### Work to be completed
Every record has to be written out exactly, with no line missing.

──────── Source data ────────

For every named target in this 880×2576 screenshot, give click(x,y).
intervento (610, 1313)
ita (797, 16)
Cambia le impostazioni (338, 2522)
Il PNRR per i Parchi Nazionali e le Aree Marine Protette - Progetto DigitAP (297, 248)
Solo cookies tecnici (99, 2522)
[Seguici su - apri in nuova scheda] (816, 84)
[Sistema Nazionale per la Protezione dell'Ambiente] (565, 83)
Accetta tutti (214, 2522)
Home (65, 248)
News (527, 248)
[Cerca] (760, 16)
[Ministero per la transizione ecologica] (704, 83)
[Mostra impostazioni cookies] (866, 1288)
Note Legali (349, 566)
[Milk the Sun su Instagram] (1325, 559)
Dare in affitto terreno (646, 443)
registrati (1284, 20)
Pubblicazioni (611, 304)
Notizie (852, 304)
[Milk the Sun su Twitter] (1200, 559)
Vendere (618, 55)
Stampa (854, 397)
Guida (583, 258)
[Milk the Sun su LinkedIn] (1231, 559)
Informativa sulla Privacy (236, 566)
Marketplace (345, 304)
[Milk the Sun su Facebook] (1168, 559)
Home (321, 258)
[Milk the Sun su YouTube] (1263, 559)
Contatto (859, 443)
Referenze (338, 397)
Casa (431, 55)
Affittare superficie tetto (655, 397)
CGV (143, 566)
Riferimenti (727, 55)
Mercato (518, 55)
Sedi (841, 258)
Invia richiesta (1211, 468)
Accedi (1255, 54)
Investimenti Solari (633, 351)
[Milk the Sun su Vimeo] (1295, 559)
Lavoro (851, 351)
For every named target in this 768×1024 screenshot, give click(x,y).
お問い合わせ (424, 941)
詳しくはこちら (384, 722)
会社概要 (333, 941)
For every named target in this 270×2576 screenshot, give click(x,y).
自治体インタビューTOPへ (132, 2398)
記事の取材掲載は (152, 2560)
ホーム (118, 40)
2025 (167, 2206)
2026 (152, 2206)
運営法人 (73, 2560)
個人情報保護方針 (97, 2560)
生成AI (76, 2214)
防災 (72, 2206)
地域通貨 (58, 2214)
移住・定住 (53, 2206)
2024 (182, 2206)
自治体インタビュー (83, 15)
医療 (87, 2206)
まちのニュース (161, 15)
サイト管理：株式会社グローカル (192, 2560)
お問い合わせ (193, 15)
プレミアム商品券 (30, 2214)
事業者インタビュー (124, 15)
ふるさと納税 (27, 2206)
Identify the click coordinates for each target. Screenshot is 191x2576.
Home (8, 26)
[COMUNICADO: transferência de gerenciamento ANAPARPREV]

────────

### Problem solution
For every named target in this 880×2576 screenshot, give click(x,y).
intervento (610, 1313)
ita (797, 16)
Cambia le impostazioni (338, 2522)
Il PNRR per i Parchi Nazionali e le Aree Marine Protette - Progetto DigitAP (297, 248)
Solo cookies tecnici (99, 2522)
[Seguici su - apri in nuova scheda] (816, 84)
[Sistema Nazionale per la Protezione dell'Ambiente] (565, 83)
Accetta tutti (214, 2522)
Home (65, 248)
News (527, 248)
[Cerca] (760, 16)
[Ministero per la transizione ecologica] (704, 83)
[Mostra impostazioni cookies] (866, 1288)
Note Legali (349, 566)
[Milk the Sun su Instagram] (1325, 559)
Dare in affitto terreno (646, 443)
registrati (1284, 20)
Pubblicazioni (611, 304)
Notizie (852, 304)
[Milk the Sun su Twitter] (1200, 559)
Vendere (618, 55)
Stampa (854, 397)
Guida (583, 258)
[Milk the Sun su LinkedIn] (1231, 559)
Informativa sulla Privacy (236, 566)
Marketplace (345, 304)
[Milk the Sun su Facebook] (1168, 559)
Home (321, 258)
[Milk the Sun su YouTube] (1263, 559)
Contatto (859, 443)
Referenze (338, 397)
Casa (431, 55)
Affittare superficie tetto (655, 397)
CGV (143, 566)
Riferimenti (727, 55)
Mercato (518, 55)
Sedi (841, 258)
Invia richiesta (1211, 468)
Accedi (1255, 54)
Investimenti Solari (633, 351)
[Milk the Sun su Vimeo] (1295, 559)
Lavoro (851, 351)
For every named target in this 768×1024 screenshot, give click(x,y).
お問い合わせ (424, 941)
詳しくはこちら (384, 722)
会社概要 (333, 941)
For every named target in this 270×2576 screenshot, give click(x,y).
自治体インタビューTOPへ (132, 2398)
記事の取材掲載は (152, 2560)
ホーム (118, 40)
2025 (167, 2206)
2026 (152, 2206)
運営法人 (73, 2560)
個人情報保護方針 (97, 2560)
生成AI (76, 2214)
防災 (72, 2206)
地域通貨 (58, 2214)
移住・定住 (53, 2206)
2024 (182, 2206)
自治体インタビュー (83, 15)
医療 (87, 2206)
まちのニュース (161, 15)
サイト管理：株式会社グローカル (192, 2560)
お問い合わせ (193, 15)
プレミアム商品券 (30, 2214)
事業者インタビュー (124, 15)
ふるさと納税 (27, 2206)
Identify the click coordinates for each target. Screenshot is 191x2576.
Home (8, 26)
[COMUNICADO: transferência de gerenciamento ANAPARPREV]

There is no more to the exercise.